══ Records shown

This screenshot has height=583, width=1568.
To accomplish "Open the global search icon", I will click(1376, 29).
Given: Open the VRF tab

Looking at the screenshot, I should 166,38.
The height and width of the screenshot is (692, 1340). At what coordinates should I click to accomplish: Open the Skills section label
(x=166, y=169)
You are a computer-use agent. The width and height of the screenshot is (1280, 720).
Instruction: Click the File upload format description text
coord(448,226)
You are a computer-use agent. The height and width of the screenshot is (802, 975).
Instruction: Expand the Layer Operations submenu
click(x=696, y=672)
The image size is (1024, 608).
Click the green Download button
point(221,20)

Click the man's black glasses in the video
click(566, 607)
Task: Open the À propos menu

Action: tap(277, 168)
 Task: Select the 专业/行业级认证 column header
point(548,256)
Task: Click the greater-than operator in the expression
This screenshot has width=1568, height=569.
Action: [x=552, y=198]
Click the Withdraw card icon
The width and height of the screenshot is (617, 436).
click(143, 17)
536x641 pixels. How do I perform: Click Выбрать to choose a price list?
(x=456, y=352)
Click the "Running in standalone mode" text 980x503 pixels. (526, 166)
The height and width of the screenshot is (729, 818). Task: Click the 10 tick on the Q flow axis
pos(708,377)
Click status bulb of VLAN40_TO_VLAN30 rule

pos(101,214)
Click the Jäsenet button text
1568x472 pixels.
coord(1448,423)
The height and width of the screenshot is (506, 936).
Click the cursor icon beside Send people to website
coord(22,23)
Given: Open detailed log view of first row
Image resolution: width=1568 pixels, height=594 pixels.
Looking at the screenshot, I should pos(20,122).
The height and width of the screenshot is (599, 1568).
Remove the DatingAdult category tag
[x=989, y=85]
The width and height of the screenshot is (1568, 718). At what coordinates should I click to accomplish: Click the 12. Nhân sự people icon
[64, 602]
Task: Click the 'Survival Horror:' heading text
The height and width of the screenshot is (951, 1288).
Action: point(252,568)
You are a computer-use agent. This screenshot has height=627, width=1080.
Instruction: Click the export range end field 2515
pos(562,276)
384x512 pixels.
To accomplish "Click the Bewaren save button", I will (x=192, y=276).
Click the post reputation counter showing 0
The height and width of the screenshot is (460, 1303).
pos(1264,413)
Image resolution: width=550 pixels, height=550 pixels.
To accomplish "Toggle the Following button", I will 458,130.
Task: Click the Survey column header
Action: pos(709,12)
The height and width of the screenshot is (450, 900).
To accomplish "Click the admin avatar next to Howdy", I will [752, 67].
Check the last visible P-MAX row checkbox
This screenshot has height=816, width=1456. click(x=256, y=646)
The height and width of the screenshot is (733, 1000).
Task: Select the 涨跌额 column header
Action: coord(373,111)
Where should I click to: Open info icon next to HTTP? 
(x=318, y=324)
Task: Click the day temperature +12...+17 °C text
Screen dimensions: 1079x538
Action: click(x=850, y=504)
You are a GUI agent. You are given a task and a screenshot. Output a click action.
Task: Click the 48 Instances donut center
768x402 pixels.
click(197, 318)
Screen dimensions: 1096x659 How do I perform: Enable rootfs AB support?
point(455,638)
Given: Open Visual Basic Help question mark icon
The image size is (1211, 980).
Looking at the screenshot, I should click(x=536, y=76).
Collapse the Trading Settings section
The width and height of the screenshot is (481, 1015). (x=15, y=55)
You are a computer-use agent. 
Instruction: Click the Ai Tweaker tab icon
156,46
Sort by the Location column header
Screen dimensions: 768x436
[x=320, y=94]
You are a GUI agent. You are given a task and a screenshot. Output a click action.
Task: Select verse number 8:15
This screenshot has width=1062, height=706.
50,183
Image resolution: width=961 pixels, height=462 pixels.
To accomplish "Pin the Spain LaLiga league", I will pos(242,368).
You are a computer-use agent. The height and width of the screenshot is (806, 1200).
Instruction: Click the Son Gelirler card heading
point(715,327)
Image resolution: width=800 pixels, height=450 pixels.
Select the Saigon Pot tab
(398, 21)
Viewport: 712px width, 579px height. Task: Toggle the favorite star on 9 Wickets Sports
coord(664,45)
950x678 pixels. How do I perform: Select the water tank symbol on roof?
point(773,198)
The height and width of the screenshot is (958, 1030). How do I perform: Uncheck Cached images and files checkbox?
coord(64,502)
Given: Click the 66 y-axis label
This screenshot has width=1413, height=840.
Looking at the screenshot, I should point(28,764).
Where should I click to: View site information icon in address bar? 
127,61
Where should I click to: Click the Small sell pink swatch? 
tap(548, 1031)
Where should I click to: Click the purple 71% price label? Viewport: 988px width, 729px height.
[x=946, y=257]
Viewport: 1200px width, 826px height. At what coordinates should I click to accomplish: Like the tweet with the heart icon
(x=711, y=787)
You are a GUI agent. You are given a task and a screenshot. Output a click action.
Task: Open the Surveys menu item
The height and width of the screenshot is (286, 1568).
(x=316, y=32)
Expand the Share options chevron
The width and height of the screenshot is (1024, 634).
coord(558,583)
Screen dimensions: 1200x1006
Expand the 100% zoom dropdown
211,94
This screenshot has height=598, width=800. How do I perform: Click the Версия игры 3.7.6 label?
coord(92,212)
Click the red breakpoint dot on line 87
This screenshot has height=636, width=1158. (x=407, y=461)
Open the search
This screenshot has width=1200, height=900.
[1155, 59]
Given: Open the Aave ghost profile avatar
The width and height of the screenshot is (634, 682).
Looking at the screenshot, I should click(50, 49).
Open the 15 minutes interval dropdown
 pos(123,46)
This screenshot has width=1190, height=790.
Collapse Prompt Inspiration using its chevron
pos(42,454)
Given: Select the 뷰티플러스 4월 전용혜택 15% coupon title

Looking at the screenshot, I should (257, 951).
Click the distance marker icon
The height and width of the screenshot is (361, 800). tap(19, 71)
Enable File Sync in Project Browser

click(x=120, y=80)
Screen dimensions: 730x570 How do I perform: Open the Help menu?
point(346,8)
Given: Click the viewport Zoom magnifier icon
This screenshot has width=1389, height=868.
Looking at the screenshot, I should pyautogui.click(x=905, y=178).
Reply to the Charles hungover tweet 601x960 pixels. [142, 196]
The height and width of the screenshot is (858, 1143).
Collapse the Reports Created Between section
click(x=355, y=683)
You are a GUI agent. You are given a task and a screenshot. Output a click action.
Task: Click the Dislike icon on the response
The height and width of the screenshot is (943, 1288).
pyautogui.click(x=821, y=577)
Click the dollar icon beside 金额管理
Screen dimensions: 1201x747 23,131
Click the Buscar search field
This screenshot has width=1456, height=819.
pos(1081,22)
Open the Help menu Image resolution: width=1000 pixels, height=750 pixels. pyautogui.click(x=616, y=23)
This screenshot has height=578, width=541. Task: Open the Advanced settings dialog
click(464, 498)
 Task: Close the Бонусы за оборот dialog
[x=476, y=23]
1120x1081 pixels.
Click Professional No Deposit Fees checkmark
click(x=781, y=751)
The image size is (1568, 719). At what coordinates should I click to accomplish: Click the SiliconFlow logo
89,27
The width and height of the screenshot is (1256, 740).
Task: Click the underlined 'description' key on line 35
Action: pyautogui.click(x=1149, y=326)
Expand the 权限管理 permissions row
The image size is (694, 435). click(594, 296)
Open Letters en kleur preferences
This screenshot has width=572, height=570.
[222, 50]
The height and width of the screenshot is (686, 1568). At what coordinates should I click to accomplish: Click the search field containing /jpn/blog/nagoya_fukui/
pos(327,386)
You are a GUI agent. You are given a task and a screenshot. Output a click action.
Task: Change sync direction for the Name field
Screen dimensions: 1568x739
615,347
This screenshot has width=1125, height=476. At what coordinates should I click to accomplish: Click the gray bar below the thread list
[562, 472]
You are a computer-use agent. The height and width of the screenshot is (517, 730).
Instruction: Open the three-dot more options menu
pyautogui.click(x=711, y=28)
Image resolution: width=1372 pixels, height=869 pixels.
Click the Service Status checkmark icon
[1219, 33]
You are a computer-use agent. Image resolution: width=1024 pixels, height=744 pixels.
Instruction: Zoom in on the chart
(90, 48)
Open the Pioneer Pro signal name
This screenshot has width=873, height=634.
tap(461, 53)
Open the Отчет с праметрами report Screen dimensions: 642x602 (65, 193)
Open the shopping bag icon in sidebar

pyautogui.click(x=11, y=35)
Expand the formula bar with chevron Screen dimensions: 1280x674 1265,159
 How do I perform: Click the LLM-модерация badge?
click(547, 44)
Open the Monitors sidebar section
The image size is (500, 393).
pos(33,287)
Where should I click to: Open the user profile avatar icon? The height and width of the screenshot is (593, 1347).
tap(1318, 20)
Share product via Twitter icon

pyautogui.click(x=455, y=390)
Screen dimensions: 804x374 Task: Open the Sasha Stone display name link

════

■ **Description of the task**: Looking at the records above, return exactly the lines from the line with "The height and width of the screenshot is (506, 936)." to the line with "Image resolution: width=550", both ends included.

■ **Reply**:
The height and width of the screenshot is (506, 936).
Click the cursor icon beside Send people to website
coord(22,23)
Given: Open detailed log view of first row
Image resolution: width=1568 pixels, height=594 pixels.
Looking at the screenshot, I should pos(20,122).
The height and width of the screenshot is (599, 1568).
Remove the DatingAdult category tag
[x=989, y=85]
The width and height of the screenshot is (1568, 718). At what coordinates should I click to accomplish: Click the 12. Nhân sự people icon
[64, 602]
Task: Click the 'Survival Horror:' heading text
The height and width of the screenshot is (951, 1288).
Action: point(252,568)
You are a computer-use agent. This screenshot has height=627, width=1080.
Instruction: Click the export range end field 2515
pos(562,276)
384x512 pixels.
To accomplish "Click the Bewaren save button", I will (x=192, y=276).
Click the post reputation counter showing 0
The height and width of the screenshot is (460, 1303).
pos(1264,413)
Image resolution: width=550 pixels, height=550 pixels.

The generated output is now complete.